CLAIM: Judaism Doesn’t Speak of Libertarian ‘Rights’, Only Obligations (Mitzvos)

Rabbi Immanuel Jakobovits of Britain is quoted saying:

Now in Judaism, we know of no intrinsic rights. Indeed there is no word for rights in the very language of the Hebrew Bible and of the classic sources of Jewish law. In the moral vocabulary of the Jewish discipline of life we speak of human duties, not of human rights, of obligations, not entitlement. The Decalogue is a list of Ten Commandments, not a Bill of Human Rights.

Gross misunderstanding!

The libertarian Non-Aggression Principle is a negative commandment against initiating unjust aggression against person or property. (There, I said “commandment“. Are you happy now?)
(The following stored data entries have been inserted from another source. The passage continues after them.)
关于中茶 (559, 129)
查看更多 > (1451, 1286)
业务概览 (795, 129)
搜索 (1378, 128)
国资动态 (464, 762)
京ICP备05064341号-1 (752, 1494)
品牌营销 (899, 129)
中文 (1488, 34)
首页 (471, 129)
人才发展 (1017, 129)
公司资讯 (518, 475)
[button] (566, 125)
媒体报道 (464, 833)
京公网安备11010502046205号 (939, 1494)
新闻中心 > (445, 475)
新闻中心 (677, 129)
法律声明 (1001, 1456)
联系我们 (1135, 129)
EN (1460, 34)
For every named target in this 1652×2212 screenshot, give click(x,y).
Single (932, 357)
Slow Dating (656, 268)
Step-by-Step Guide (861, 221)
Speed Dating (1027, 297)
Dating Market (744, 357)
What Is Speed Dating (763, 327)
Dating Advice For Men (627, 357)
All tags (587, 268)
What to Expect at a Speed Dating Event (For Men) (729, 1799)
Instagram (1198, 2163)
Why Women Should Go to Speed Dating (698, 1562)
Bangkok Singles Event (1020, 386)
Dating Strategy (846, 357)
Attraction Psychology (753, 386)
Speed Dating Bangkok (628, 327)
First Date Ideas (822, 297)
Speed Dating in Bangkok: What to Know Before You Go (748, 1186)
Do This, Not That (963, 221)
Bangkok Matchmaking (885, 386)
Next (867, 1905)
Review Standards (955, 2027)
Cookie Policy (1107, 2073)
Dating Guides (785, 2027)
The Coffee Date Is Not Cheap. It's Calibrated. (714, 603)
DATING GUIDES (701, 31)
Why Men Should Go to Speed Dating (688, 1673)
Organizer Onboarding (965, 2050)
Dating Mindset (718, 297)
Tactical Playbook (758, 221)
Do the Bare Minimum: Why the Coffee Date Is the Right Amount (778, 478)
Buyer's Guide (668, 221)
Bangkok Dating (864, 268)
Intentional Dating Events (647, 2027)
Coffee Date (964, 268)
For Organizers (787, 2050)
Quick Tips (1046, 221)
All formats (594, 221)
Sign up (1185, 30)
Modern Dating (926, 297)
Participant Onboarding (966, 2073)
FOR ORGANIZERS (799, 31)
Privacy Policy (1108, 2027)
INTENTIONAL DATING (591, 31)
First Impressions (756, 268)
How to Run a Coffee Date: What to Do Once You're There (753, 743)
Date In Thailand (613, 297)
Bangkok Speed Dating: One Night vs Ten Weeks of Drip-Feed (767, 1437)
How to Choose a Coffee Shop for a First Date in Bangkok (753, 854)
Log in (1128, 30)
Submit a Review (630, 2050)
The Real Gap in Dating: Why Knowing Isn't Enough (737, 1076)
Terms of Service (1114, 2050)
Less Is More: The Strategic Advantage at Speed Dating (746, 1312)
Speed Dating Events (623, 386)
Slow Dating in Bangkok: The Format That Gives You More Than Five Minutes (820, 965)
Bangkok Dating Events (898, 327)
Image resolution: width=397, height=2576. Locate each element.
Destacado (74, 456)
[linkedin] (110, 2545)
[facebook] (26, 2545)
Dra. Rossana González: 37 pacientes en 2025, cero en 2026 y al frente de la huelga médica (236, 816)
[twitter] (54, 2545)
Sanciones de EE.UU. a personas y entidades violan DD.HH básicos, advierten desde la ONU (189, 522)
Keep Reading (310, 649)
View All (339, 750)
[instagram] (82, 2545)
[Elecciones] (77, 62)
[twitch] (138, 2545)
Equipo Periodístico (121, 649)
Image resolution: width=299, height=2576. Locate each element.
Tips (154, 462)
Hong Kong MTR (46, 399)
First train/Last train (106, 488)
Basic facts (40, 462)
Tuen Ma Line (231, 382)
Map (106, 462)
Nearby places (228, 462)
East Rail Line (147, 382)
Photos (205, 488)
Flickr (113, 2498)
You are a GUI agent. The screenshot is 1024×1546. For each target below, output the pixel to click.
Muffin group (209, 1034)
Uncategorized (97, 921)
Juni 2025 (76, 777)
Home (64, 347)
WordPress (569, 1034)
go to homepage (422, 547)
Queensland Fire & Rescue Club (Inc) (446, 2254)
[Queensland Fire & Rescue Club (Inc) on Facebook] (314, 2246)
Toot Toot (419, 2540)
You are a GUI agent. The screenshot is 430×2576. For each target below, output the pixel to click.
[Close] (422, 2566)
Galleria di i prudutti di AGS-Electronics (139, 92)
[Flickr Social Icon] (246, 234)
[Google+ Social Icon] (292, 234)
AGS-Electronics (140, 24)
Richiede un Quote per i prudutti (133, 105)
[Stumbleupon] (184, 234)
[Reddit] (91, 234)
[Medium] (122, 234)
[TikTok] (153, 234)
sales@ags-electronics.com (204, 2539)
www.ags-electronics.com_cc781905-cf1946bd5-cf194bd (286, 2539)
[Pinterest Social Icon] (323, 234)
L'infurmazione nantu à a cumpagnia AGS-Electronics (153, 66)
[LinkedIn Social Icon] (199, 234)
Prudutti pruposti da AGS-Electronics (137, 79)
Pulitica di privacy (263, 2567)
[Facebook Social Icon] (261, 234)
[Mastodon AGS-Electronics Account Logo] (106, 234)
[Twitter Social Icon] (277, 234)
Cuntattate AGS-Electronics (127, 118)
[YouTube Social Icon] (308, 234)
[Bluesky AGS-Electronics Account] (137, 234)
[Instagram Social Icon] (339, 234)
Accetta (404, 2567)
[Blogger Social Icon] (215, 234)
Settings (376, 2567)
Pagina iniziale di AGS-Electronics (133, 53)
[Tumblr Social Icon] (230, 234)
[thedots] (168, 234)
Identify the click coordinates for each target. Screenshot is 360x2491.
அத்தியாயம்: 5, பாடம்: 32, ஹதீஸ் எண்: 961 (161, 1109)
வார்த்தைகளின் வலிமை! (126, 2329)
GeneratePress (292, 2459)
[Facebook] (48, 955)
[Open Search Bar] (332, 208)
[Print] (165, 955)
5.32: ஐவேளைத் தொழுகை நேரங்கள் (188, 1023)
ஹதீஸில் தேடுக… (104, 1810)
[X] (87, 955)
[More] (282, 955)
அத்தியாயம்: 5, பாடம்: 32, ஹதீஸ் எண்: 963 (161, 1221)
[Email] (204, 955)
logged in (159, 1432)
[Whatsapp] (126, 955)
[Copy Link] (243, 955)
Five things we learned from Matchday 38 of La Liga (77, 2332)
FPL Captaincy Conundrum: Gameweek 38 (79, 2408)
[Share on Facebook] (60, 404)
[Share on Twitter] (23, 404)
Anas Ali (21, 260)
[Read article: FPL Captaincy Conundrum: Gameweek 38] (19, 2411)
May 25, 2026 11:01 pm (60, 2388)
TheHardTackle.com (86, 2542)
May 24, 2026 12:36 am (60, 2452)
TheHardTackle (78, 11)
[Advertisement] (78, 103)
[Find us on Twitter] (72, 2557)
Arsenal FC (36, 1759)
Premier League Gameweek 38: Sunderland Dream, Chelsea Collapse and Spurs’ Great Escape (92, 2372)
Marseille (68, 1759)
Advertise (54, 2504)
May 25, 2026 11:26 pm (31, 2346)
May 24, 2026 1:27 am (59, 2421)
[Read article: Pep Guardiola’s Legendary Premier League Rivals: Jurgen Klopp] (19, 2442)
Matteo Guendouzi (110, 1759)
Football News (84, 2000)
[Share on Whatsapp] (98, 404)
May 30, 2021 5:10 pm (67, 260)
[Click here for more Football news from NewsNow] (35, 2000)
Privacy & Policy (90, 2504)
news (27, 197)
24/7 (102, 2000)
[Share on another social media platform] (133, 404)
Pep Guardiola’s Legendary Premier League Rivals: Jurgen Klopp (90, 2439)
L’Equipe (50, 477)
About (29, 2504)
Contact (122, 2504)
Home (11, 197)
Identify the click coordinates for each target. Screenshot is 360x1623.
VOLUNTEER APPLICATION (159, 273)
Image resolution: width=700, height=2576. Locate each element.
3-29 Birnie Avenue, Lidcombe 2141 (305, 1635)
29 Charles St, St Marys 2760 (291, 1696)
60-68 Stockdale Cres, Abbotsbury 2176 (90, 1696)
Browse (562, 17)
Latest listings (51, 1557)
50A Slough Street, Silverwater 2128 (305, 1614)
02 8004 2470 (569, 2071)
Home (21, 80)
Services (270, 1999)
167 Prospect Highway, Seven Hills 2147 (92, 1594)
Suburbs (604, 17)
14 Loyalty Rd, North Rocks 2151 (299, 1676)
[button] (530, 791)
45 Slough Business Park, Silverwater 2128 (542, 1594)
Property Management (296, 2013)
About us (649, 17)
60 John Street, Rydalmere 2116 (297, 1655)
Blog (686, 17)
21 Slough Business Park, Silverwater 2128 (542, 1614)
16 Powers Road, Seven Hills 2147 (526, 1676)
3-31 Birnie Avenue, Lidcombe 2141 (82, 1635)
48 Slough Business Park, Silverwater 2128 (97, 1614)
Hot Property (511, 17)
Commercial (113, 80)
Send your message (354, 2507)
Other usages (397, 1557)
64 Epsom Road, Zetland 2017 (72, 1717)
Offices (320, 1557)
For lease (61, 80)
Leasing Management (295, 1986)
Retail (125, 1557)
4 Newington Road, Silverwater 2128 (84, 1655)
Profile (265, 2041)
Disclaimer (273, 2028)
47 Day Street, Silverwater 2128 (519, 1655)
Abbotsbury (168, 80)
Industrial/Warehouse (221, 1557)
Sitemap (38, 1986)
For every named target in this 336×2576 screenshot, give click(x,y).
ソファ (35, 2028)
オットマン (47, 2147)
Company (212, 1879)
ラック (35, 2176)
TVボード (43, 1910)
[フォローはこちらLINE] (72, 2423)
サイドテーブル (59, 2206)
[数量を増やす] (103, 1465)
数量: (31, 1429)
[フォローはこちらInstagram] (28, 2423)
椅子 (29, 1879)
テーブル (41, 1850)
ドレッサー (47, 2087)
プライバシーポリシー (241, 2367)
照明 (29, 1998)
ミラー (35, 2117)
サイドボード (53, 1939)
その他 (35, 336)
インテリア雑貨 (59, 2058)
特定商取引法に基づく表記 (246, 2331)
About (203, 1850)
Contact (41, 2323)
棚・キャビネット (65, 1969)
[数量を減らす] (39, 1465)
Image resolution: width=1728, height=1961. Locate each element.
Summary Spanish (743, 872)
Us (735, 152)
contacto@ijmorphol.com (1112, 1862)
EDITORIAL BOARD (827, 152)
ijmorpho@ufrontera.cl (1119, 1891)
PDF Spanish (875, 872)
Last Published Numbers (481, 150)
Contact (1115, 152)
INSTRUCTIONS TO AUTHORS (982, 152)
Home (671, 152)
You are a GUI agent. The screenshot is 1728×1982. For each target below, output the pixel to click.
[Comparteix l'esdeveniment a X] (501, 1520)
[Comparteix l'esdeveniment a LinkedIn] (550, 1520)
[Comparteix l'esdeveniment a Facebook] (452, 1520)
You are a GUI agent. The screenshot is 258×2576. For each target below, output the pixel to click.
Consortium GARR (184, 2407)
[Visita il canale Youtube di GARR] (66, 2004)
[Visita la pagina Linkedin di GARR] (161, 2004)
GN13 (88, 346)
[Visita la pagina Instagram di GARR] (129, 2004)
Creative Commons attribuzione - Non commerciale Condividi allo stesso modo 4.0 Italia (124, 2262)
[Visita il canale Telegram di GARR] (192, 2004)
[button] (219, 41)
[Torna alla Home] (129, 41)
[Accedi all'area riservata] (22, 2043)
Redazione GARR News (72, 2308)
The idea (progressively weakened) of “rights” is the lack of any GOVERNMENT right to impinge on human rights, or so-called “Negative liberty” (actually a tautology, since Isaiah Berlin’s “Positive liberty” means enslaving some to provide for others). For example, the “Right of Return” is theoretically just an attempt by the state to limit its own “right” to offend against immigrants (אכמ”ל).

Of course, Judaism is not practically libertarian-anarchist, but libertarian-leaning, which means freedom is the default position, with many religious exceptions and qualifications. And we are merely reclaiming the Torah idea they first borrowed from us in the Hebraist movement.

Point is, “Anochi Hashem Elokecha”, and religious duties are always curtailed by secular, coercive institutions, no matter the content.